> [WHAT IS EXPECTED]
Please reproduce word for word the lines of the listing below, starting with the line that contains "In order to click on step-1-text: On" and going on through the line that contains "This screenshot has height=350, width=946.".

* * *

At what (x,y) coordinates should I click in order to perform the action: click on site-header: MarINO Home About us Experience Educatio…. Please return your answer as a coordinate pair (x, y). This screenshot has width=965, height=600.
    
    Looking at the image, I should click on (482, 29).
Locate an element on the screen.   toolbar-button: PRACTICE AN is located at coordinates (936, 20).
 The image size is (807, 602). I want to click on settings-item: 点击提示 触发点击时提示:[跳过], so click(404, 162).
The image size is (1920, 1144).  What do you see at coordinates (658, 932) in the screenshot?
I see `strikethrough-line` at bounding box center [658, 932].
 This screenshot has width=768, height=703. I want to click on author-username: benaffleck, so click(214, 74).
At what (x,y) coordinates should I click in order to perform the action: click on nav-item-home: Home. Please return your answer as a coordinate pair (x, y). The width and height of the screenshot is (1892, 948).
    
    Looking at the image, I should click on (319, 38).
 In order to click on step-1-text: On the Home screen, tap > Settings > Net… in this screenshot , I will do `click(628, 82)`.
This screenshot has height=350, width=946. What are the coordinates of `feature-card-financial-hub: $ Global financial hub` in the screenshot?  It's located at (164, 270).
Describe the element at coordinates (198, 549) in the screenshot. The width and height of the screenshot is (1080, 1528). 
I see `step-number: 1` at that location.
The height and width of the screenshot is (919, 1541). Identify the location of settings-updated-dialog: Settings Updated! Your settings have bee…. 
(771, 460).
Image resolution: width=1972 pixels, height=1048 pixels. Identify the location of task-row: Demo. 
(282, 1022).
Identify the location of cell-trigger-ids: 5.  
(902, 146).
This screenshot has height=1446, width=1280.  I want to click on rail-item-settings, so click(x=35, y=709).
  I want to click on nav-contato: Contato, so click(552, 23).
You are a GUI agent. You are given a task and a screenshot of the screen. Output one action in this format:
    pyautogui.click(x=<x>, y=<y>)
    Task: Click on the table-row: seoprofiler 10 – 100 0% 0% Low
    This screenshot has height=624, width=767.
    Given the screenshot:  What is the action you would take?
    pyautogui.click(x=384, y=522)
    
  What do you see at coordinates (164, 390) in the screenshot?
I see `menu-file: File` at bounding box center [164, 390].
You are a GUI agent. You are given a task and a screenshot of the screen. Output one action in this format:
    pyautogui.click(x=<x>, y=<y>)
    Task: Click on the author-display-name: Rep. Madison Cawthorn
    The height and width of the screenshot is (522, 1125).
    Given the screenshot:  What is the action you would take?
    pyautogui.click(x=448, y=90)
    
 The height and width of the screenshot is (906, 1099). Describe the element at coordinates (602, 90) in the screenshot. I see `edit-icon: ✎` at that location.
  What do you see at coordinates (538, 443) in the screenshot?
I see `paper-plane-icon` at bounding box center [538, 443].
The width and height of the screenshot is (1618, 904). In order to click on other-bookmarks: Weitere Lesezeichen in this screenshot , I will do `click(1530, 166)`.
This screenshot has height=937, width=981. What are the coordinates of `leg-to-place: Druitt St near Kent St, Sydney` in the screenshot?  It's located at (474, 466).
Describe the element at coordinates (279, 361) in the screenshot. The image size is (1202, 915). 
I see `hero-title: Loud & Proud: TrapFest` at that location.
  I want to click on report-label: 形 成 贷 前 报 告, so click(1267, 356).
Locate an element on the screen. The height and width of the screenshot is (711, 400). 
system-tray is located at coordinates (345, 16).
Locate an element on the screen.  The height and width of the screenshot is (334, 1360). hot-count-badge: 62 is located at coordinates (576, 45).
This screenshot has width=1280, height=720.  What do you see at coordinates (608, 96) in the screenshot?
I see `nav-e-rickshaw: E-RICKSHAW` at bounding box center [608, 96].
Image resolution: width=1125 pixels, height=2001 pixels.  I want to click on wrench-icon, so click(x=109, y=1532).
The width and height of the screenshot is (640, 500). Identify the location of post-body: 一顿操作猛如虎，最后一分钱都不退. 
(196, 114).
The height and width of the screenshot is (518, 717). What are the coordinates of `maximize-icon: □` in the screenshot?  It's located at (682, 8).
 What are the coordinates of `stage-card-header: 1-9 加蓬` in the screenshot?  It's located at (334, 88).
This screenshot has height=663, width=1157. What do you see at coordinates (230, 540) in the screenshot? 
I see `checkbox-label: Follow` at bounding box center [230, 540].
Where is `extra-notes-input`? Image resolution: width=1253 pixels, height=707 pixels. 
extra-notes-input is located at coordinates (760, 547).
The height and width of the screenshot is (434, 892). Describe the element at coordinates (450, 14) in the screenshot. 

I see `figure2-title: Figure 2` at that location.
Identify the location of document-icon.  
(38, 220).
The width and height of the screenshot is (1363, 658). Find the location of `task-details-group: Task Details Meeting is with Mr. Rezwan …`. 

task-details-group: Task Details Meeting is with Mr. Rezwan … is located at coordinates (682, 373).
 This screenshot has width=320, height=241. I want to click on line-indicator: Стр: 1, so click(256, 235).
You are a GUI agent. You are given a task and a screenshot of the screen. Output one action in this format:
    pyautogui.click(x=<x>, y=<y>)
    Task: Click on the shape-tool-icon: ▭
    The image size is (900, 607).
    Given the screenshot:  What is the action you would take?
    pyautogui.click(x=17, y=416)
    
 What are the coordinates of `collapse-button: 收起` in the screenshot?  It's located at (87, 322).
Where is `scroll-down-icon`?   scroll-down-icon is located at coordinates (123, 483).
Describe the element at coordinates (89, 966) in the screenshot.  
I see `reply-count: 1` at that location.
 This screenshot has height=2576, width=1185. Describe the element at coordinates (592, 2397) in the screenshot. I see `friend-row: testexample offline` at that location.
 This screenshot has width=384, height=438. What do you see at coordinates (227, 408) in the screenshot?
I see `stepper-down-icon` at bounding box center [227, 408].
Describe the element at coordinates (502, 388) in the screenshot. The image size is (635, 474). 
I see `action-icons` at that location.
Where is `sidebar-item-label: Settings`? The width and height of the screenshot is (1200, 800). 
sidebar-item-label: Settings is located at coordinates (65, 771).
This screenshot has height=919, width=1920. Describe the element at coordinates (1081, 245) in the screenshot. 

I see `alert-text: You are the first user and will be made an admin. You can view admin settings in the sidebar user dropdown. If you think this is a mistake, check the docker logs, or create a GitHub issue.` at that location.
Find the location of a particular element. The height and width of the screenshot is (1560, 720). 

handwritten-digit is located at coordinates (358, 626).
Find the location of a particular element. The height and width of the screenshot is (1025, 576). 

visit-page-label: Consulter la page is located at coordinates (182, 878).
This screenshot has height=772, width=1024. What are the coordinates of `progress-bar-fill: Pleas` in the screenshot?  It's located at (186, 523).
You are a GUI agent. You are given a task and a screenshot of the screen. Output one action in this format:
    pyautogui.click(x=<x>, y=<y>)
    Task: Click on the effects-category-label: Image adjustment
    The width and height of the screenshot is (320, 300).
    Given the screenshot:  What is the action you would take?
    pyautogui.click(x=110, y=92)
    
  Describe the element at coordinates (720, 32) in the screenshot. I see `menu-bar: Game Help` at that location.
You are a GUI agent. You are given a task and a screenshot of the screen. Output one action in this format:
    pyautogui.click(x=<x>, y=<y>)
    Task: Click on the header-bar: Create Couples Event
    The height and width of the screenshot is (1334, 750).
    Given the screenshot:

* * *

> [WRITTEN ANSWER]
 In order to click on step-1-text: On the Home screen, tap > Settings > Net… in this screenshot , I will do `click(628, 82)`.
This screenshot has height=350, width=946. What are the coordinates of `feature-card-financial-hub: $ Global financial hub` in the screenshot?  It's located at (164, 270).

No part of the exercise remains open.